▶ **EXERCISE DETAILS**: Take the listing from its first line through the line that contains "Given: Click the Merville blue map marker" and please retype those lines exactly, leaving out the pictures.

_ _ _

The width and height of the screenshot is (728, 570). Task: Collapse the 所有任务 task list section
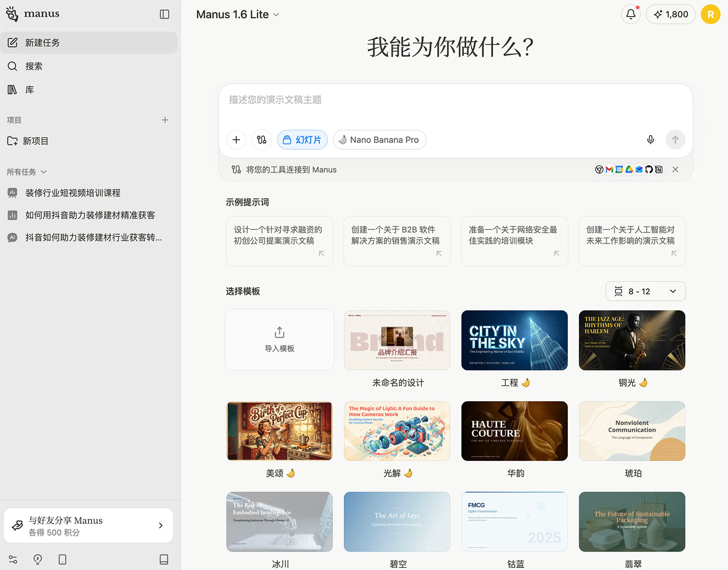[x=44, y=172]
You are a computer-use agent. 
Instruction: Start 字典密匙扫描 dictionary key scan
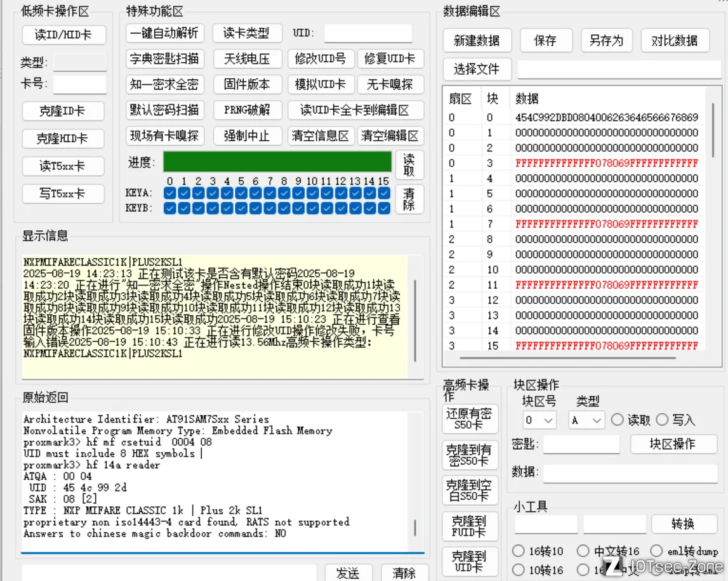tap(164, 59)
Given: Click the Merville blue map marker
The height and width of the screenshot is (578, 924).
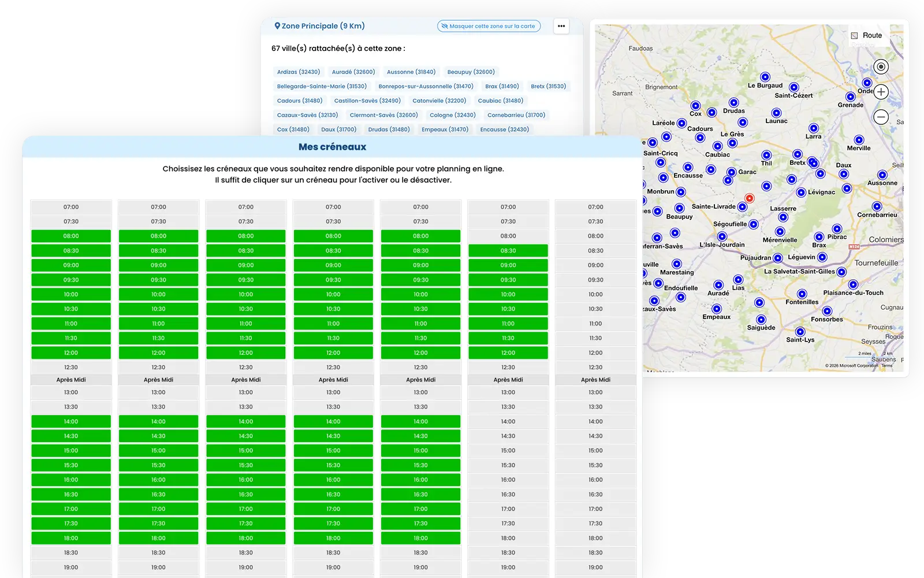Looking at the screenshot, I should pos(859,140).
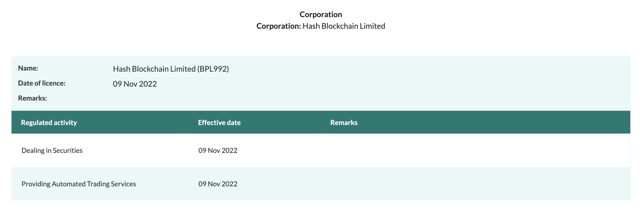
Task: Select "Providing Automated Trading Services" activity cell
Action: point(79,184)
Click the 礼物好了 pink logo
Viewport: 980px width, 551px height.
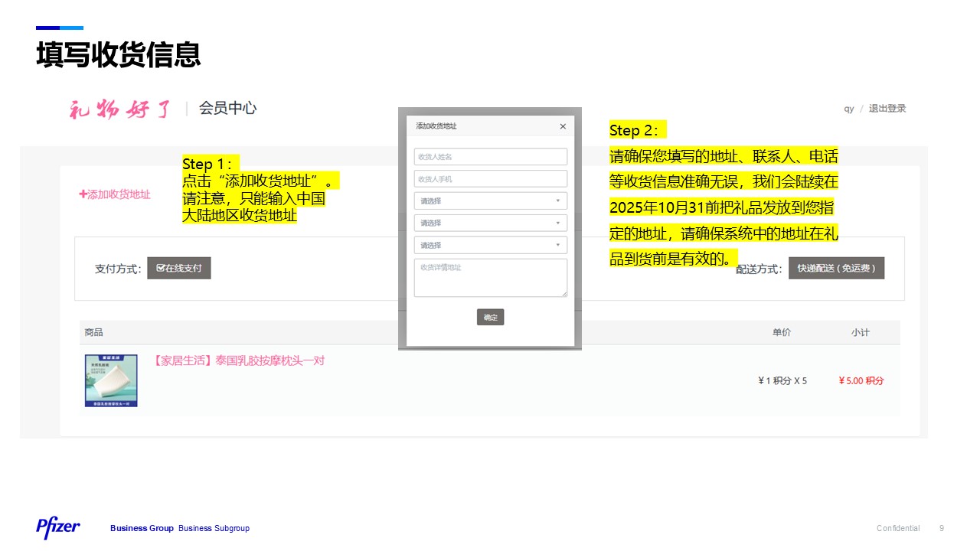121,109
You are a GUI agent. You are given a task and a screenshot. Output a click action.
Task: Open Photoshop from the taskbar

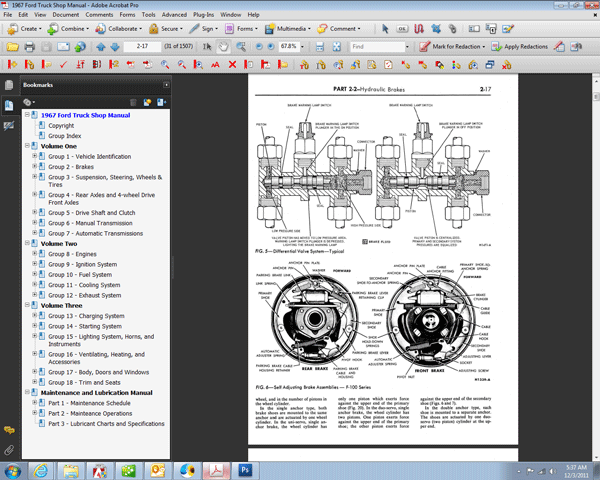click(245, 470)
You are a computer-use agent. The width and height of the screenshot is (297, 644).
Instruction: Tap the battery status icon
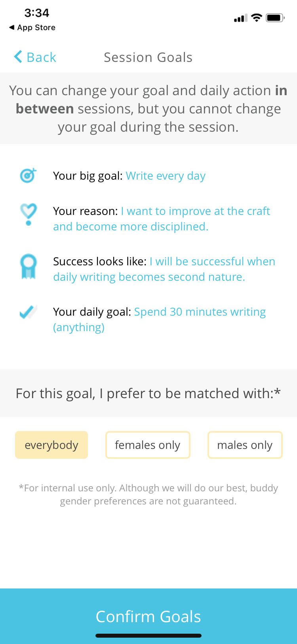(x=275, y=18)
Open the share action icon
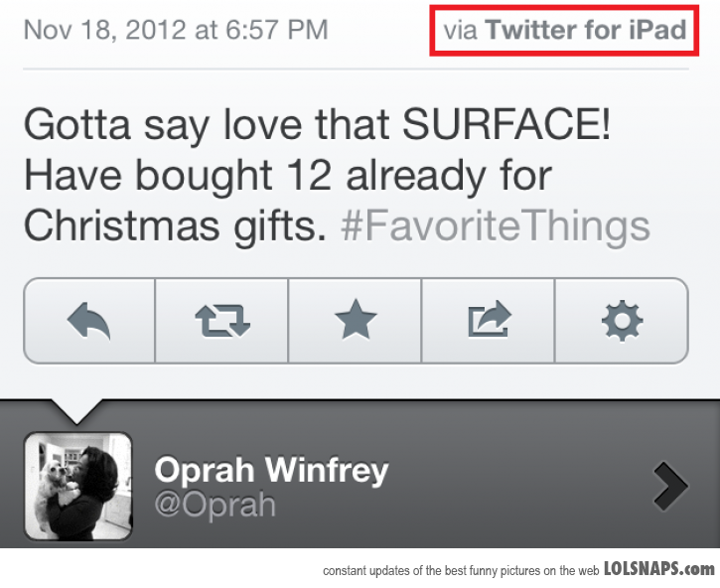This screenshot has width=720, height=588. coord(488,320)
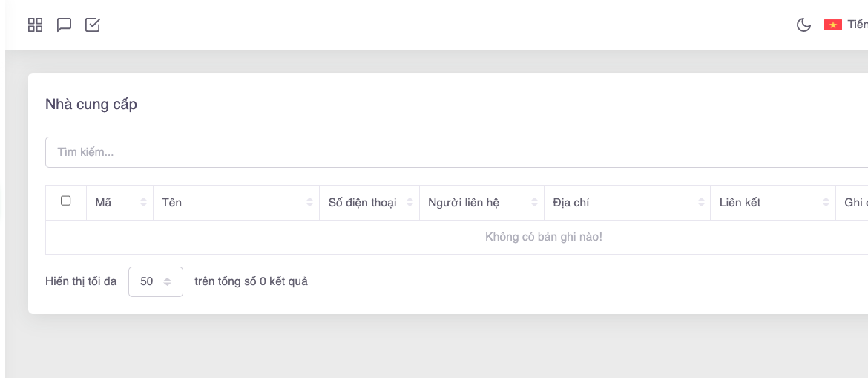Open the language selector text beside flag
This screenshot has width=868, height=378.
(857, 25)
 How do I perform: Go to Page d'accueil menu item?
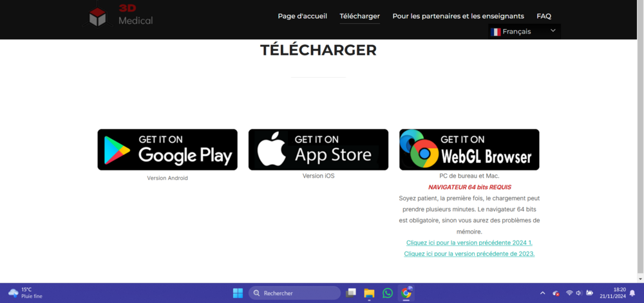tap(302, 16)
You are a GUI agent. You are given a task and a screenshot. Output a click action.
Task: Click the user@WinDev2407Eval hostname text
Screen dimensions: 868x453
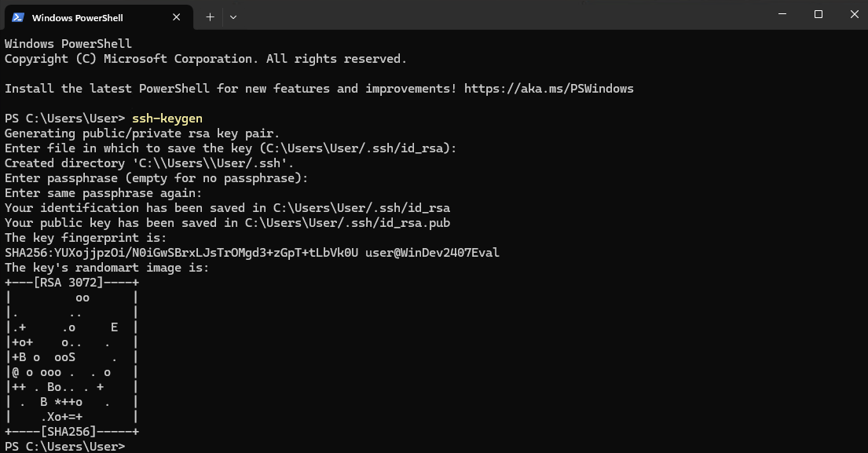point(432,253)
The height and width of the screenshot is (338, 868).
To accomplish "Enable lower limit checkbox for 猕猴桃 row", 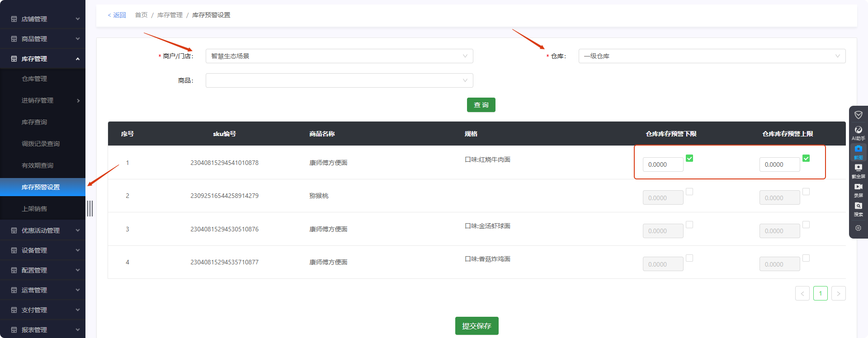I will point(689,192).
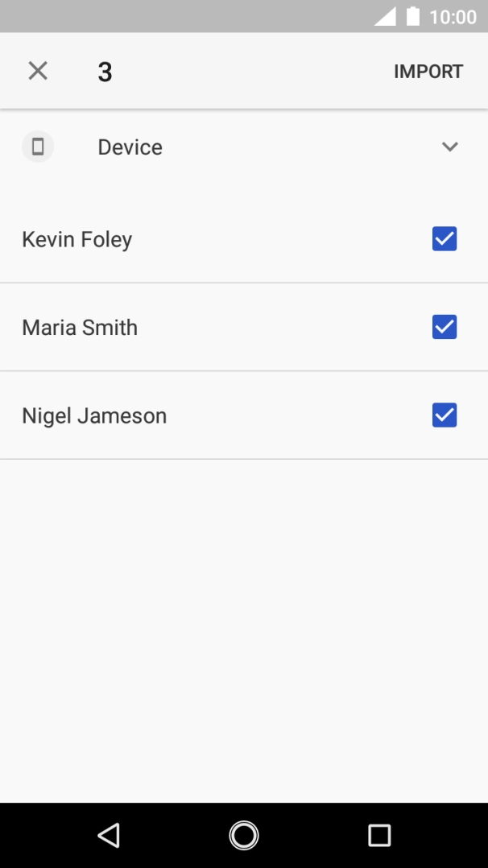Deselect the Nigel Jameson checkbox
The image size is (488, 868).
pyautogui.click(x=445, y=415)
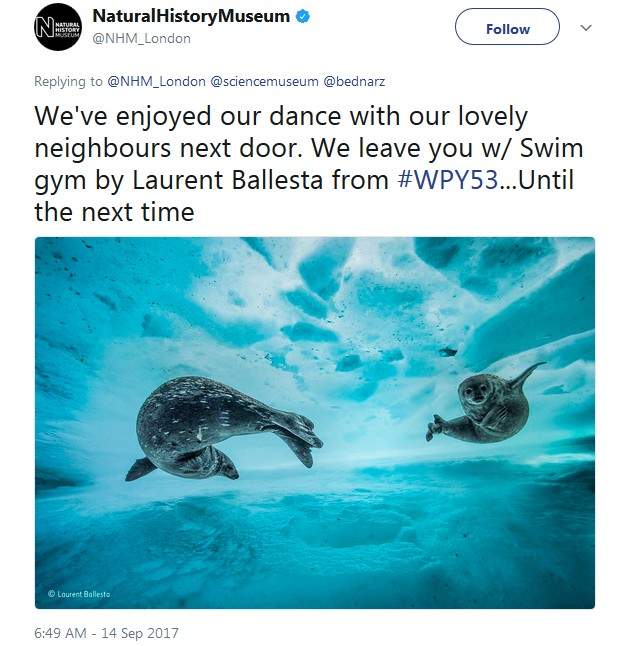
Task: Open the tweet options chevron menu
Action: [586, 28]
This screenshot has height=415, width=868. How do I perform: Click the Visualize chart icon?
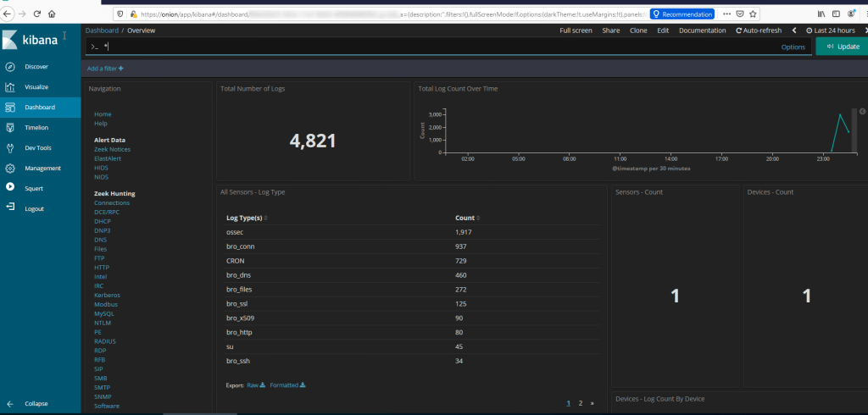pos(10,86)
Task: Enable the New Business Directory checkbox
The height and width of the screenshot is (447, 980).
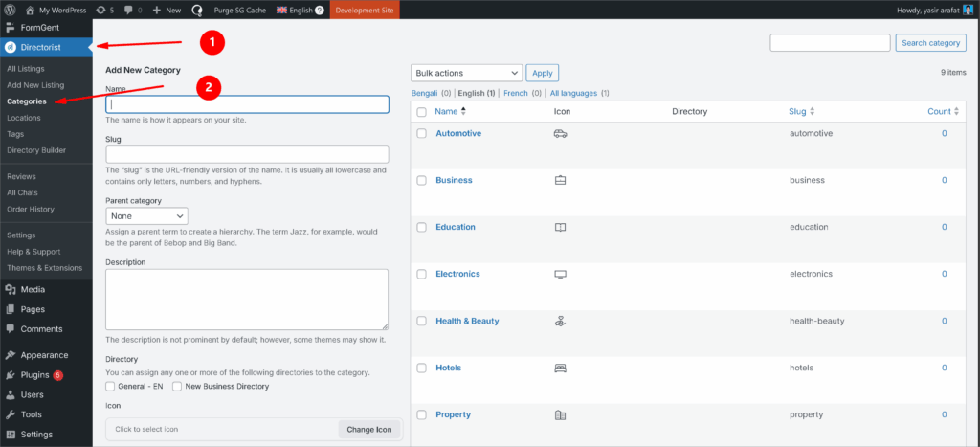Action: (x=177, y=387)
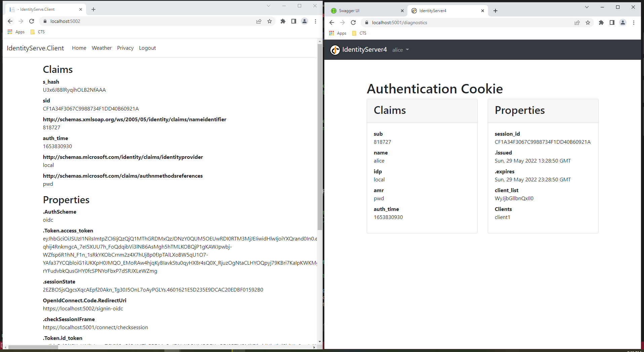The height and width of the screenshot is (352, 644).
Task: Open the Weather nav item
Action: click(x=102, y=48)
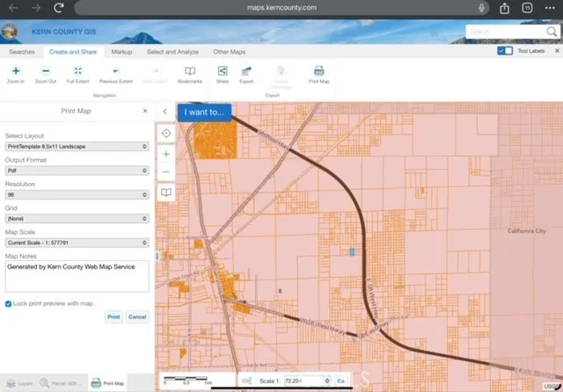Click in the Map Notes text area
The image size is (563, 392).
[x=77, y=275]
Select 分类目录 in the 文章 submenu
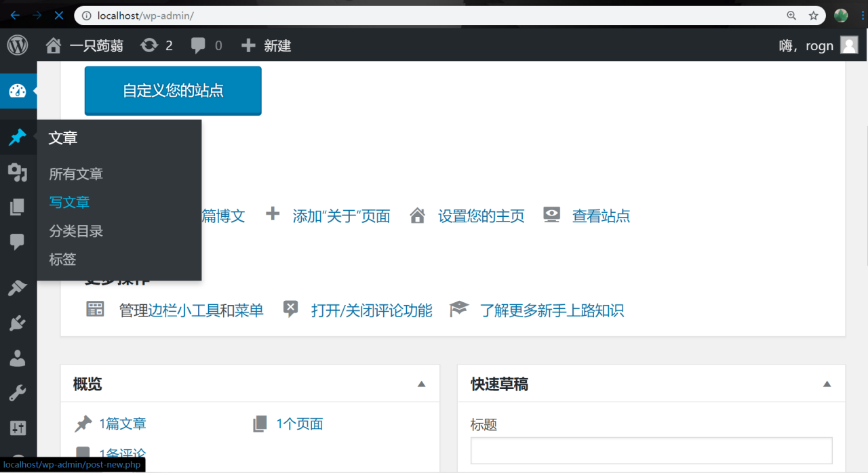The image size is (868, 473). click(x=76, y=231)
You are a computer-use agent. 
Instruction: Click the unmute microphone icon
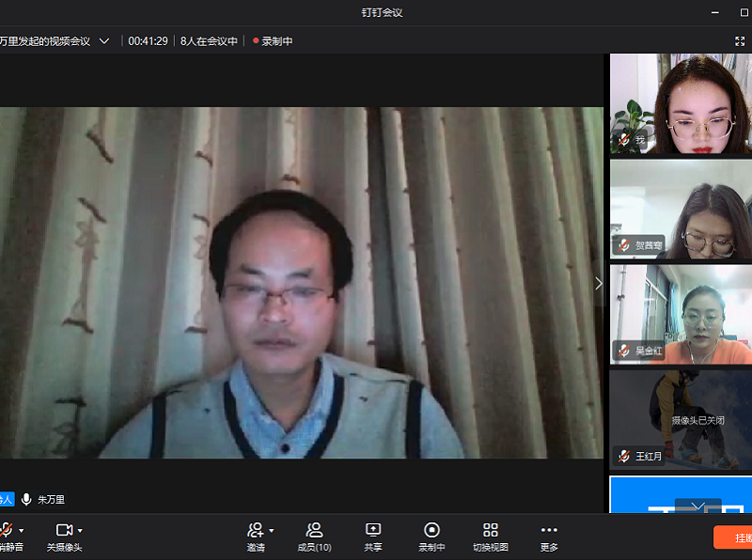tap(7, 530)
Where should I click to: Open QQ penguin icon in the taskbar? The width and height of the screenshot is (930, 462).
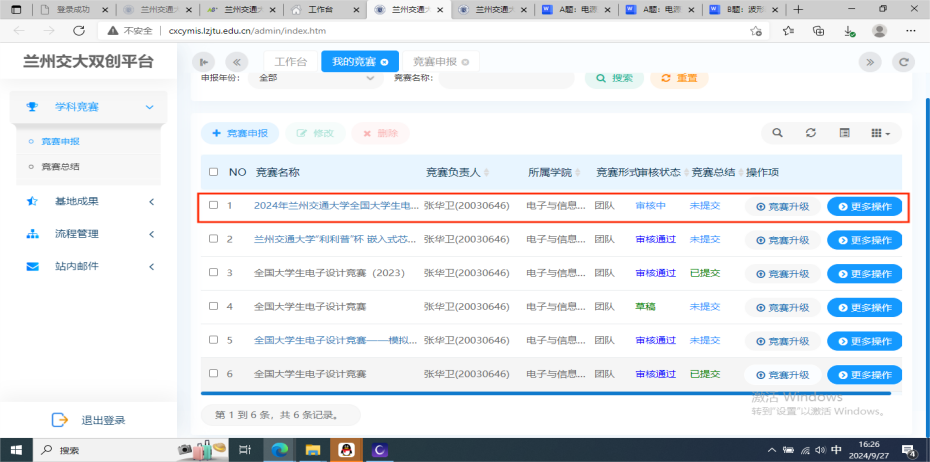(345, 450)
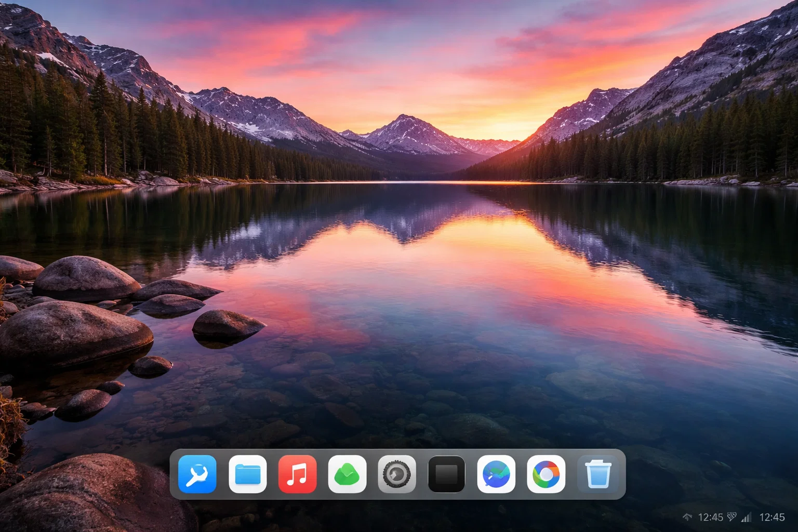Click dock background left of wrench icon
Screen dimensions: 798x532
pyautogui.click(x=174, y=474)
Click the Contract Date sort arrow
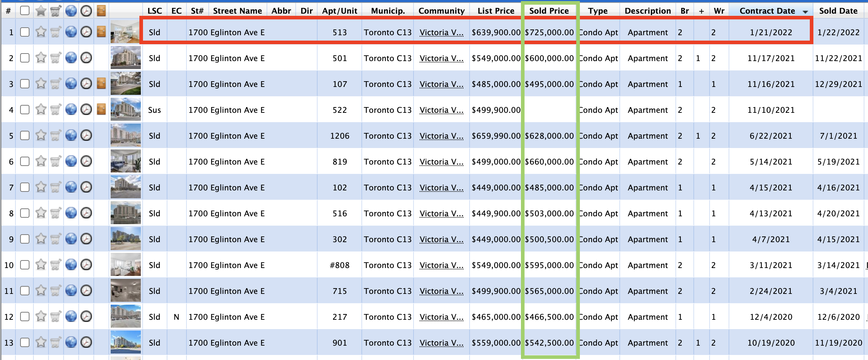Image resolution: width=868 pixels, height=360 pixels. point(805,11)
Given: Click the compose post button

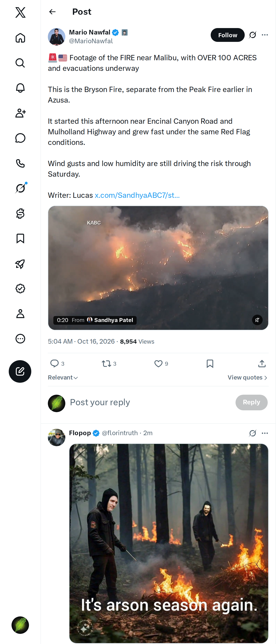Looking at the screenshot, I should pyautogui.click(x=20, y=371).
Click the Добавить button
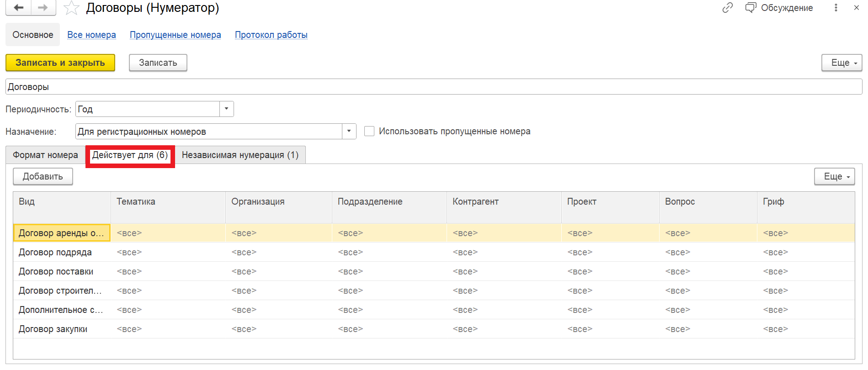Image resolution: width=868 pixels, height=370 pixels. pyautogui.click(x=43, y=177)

_ _ _

▶ **RESPONSE**:
The width and height of the screenshot is (728, 570). Task: Collapse the 所有任务 task list section
[x=44, y=172]
You are a computer-use agent. 
Instruction: Start 字典密匙扫描 dictionary key scan
tap(164, 59)
Given: Click the Merville blue map marker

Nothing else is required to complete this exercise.